Click here to read the study in NEJM
In-Depth [randomized controlled trial]: This randomized controlled trial evaluated the efficacy and safety of finerenone for treating heart failure with mildly reduced or preserved ejection fraction. Study inclusion criteria required participants to be over 40 years old, have symptomatic heart failure with a ventricular ejection fraction of 40% or higher, demonstrate structural heart disease, and have elevated natriuretic peptide levels. Following randomization, 3,003 patients received finerenone and 2,998 received a placebo. The primary outcome was a composite measure of worsening heart failure events (defined as urgent hospitalization or heart failure-related visits) and cardiovascular death. Finerenone significantly reduced the composite outcome, with 1,083 events in the finerenone group compared to 1,283 events in the placebo group (rate ratio [RR], 0.84; 95% Confidence Interval [CI], 0.74–0.95; p=0.007).
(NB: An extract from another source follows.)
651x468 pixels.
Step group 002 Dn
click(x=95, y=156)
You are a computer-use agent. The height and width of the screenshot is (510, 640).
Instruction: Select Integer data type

However, no significant difference was found between groups when death from cardiovascular causes was assessed independently (RR, 0.93; 95% CI, 0.78–1.11). Finerenone treatment was associated with a notable reduction in symptom burden as measured by the KCCQ (RR, 1.6; 95% CI, 0.80–2.30; p<0.001), but no difference was observed with the NYHA classification (RR, 1.01; 95% CI, 0.88–1.15). There were also no significant differences in kidney composite outcomes (RR, 1.33; 95% CI, 0.94–1.89) or all-cause mortality (RR, 0.93; 95% CI, 0.83–1.06). Notably, finerenone did not increase serious adverse events, with 38.7% in the finerenone group and 40.5% in the placebo group experiencing such events. In summary, these findings indicate that finerenone is a potentially effective and safe treatment for heart failure patients with mildly reduced or preserved ejection fraction.